As owner of the Cleveland Browns, Jimmy Haslam needs to learn quickly that attempts to stifle rumors are fruitless.
During the press conference last Monday to announce the firings of coach Pat Shurmur and general manager Tom Heckert, Haslam tried to calm the storm that was about to hit shore concerning the search to find replacements for Shurmur and Heckert.
"There will be a million rumors out there," Haslam said. "You all have done this before, about this person and that person. Much like when we spoke on August 3, we're not going to comment on any people, specifically for either of the two searches. There are only two people who know who the candidates are, and you're looking at both of them."
It took less than 24 hours before speculation began running rampant, with the biggest rumor being that Oregon coach Chip Kelly tops the wish list.

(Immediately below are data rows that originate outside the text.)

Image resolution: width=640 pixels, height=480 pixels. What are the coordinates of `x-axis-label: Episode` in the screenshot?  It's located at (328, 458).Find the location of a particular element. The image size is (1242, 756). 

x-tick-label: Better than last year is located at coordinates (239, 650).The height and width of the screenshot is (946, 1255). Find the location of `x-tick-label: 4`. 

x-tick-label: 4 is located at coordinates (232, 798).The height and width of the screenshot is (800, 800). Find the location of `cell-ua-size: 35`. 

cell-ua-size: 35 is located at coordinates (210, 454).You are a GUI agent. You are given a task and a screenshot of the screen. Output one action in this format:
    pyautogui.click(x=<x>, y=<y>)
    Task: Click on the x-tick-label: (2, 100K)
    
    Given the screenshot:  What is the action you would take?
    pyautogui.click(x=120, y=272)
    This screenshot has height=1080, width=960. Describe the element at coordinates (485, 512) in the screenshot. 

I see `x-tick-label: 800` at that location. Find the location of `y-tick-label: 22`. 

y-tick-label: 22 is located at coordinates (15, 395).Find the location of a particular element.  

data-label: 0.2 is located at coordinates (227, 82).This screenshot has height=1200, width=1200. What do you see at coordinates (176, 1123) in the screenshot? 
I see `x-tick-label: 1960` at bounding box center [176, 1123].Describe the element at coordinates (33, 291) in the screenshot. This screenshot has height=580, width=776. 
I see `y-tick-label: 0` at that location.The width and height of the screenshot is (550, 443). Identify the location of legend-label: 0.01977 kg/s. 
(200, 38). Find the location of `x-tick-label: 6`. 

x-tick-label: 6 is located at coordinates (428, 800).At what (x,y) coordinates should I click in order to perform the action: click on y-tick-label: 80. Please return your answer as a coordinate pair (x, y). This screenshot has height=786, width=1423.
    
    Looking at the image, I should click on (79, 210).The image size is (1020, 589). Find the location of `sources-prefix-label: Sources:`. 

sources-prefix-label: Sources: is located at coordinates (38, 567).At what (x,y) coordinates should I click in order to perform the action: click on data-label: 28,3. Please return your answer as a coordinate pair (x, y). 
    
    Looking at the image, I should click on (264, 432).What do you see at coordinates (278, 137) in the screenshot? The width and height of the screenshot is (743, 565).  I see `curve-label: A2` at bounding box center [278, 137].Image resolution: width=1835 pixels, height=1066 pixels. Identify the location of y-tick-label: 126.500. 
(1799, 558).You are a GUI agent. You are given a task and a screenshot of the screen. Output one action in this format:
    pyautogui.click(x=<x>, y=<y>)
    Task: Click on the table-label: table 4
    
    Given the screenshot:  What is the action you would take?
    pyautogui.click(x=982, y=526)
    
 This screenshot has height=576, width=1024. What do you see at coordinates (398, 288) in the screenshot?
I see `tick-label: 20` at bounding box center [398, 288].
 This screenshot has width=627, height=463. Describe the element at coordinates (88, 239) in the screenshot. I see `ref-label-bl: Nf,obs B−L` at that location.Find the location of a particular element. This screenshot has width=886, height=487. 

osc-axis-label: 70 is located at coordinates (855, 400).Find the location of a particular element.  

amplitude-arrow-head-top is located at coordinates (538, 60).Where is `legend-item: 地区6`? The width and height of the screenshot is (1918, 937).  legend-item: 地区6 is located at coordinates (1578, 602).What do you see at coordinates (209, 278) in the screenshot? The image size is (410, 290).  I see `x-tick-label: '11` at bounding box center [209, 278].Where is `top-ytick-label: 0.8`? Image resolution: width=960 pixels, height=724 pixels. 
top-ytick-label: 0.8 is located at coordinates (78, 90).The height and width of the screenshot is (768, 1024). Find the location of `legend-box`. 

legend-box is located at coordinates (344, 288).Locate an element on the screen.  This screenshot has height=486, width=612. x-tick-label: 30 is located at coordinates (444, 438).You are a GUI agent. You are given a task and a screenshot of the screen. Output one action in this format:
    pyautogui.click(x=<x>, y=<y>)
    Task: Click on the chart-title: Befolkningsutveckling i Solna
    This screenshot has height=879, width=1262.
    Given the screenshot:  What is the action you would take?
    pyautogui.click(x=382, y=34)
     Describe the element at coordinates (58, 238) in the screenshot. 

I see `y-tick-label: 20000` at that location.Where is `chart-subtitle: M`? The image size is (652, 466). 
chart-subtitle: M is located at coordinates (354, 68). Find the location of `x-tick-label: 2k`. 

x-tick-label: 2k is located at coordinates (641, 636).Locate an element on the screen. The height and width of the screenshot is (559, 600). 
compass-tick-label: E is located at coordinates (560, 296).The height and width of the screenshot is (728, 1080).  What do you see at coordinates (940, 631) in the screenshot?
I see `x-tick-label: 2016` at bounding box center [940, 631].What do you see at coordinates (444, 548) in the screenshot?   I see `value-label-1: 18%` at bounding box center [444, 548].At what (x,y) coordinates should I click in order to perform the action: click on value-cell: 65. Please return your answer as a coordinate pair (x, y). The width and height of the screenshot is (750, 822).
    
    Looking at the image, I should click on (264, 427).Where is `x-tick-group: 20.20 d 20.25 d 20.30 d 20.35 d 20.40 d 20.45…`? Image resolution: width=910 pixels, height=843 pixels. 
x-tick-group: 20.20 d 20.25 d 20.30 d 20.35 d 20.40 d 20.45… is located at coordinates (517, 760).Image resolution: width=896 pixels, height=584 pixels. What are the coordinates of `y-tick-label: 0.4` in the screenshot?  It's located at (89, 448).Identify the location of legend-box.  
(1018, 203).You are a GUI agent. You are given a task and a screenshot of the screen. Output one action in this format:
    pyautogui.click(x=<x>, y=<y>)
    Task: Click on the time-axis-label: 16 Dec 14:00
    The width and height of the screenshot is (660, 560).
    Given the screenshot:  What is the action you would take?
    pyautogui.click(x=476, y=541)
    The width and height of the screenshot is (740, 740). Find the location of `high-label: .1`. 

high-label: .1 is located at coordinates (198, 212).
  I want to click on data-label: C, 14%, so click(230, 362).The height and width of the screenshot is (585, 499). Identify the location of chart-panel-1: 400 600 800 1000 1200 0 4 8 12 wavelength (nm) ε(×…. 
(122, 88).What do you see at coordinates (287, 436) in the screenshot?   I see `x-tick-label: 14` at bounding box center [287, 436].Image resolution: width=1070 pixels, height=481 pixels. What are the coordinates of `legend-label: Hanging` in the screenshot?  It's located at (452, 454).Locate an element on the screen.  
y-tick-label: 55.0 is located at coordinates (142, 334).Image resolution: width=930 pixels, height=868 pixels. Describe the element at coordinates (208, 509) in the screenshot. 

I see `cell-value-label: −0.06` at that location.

CEO Joe Banner, according to multiple reports, is in Arizona for today's Fiesta Bowl between Oregon and Kansas State, with the intention of getting to Kelly before the Philadelphia Eagles can state their case.
There could be a problem in that plan, and it has to do with Kelly's possible lack of willingness to leave the Ducks. It's assumed that the Oregon football program will receive NCAA sanctions for reported recruiting violations and that Kelly will skip town for the NFL. However, Kelly was pursued by teams last year and resisted the temptation.
There's no certainty that he will make the jump this year, no matter how insistent people like Banner will be in their pursuits.
If Haslam could have his way, Alabama coach Nick Saban would be named the coach shortly after Monday's national championship game against Notre Dame. Haslam has watched Saban with keen interest on the SEC level as a major financial contributor to the University of Tennessee.
Haslam would kill two birds with one stone by reeling in Saban. Not only would he get his man to coach the Browns, but he would weaken one of Tennessee's many rivals.
Saban failed in a two-year stint with the Miami Dolphins, who went a combined 15-17 in the 2005-06 seasons. He then angered Dolphins fans by saying he wasn't leaving, only to accept the Alabama job in 2007.
It's thought that Saban became discontented with the Dolphins after he was overruled by team physicians in trying to sign quarterback Drew Brees in the 2006 free-agency period. At the time there were questions about the strength of Brees' injured throwing shoulder. The Dolphins pursued Daunte Culpepper instead, while the New Orleans Saints gambled successfully on Brees.
The Browns won't offer Saban a quarterback anywhere close to Brees' talent level, which has to concern any potential coach. Saban has it too good at Alabama to accept a NFL job that will require a certain degree of rebuilding.
Saban might also be a difficult fit into the culture of NFL media. He doesn't have to worry about an inquisitive, nerve-pinching press in Alabama. The toughest question he gets from the "Tuscaloosa News" might concern the Crimson Tide's travel plans for the week.
That won't be the case in Cleveland, where the media have grown accustomed to dealing with coaches that are on "firing alert." It kicked in with Shurmur when news broke about the sale of the franchise to Haslam at the opening of training camp.
Saban doesn't do well with rumors and innuendos, and he certainly wouldn't feel comfortable on the proverbial hot seat.
The problem with Kelly is that he runs a base option offense. The last time anyone checked, there's no quarterback on the Browns' roster that can run an option attack. The only candidate is Josh Johnson, who was signed in a pinch last week when Brandon Weeden and Colt McCoy were out with shoulder injuries.
If Kelly has an interest in coaching the Browns, he might ask for an option-style quarterback. Can you say "Michael Vick?"
As we go through the first week of the coaching search, it looks like Kelly is the choice, assuming Saban doesn't have a change of heart. There's been no talk about Indianapolis Colts offensive coordinator Bruce Arians, which would be a mistake. He worked well in Pittsburgh with Steelers quarterback Ben Roethlisberger, and his performance as an interim coach in place of Chuck Pagano in Indianapolis is well-documented.
The only sure thing at this time is that more rumors will surface on a daily basis.